GOAL | Rewrite the items starting at the line containing "Open the Скорость dropdown [x=156, y=23]" and ending with the last item, replacing "dropdown" with "drop-down menu" and leaving everything else unchanged.

RECORDS SHOWN |
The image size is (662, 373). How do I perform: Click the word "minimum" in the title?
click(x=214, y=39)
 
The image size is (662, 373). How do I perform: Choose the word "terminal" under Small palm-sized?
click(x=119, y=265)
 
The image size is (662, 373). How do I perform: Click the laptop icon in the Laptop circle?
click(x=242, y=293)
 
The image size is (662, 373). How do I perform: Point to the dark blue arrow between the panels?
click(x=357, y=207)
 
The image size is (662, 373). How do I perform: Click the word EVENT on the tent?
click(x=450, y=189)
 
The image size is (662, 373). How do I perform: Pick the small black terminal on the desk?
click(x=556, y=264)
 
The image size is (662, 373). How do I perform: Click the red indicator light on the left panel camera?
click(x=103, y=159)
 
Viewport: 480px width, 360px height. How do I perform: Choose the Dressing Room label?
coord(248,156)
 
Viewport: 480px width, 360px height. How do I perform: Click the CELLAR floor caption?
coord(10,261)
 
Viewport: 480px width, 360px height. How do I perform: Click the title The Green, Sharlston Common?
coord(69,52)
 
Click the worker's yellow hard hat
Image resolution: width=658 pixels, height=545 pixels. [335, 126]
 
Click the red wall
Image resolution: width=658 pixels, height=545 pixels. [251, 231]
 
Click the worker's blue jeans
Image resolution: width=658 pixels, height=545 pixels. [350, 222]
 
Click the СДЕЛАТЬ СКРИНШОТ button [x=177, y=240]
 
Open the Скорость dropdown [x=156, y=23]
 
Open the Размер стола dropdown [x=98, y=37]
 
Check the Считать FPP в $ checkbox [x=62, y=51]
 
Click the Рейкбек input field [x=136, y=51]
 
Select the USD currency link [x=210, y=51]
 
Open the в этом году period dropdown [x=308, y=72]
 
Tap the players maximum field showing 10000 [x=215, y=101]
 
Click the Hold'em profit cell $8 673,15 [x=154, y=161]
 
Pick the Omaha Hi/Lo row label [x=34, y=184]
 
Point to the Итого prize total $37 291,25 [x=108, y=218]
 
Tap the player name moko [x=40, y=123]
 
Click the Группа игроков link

SOLUTION TO THIS TASK |
Open the Скорость drop-down menu [x=156, y=23]
 
Open the Размер стола drop-down menu [x=98, y=37]
 
Check the Считать FPP в $ checkbox [x=62, y=51]
 
Click the Рейкбек input field [x=136, y=51]
 
Select the USD currency link [x=210, y=51]
 
Open the в этом году period drop-down menu [x=308, y=72]
 
Tap the players maximum field showing 10000 [x=215, y=101]
 
Click the Hold'em profit cell $8 673,15 [x=154, y=161]
 
Pick the Omaha Hi/Lo row label [x=34, y=184]
 
Point to the Итого prize total $37 291,25 [x=108, y=218]
 
Tap the player name moko [x=40, y=123]
 
Click the Группа игроков link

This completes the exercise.